O ministro Alexandre de Moraes, do STF, determinou que 56 tribunais brasileiros detalhem os pagamentos de verbas adicionais a magistrados e servidores nos últimos dez anos, em meio ao debate sobre supersalários e simetria de carreiras.
O ministro Alexandre de Moraes, do Supremo Tribunal Federal (STF), ordenou que 56 tribunais de todo o país forneçam explicações detalhadas sobre os pagamentos de verbas adicionais a magistrados e servidores nos últimos dez anos. A iniciativa busca esclarecer a natureza desses pagamentos, especialmente aqueles relacionados à equiparação com promotores, procuradores ou outras carreiras públicas, e está ligada a uma ação que discute o direito de juízes federais à licença-prêmio ou sua conversão em dinheiro.

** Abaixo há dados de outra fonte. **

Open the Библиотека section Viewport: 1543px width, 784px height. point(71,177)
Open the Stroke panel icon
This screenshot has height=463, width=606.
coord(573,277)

Esta determinação se insere em um contexto mais amplo de questionamento sobre os chamados supersalários no serviço público, com holerites no Judiciário e Ministério Público podendo atingir até cinco vezes o teto do funcionalismo. A decisão de Moraes ecoa ações de outros ministros do STF, como Flávio Dino e Gilmar Mendes, que também têm se posicionado contra essas práticas, reforçando a relevância do debate sobre a simetria entre as carreiras do Judiciário e do Ministério Público. Os tribunais têm até a próxima sexta-feira, dia 6, para apresentar as informações solicitadas.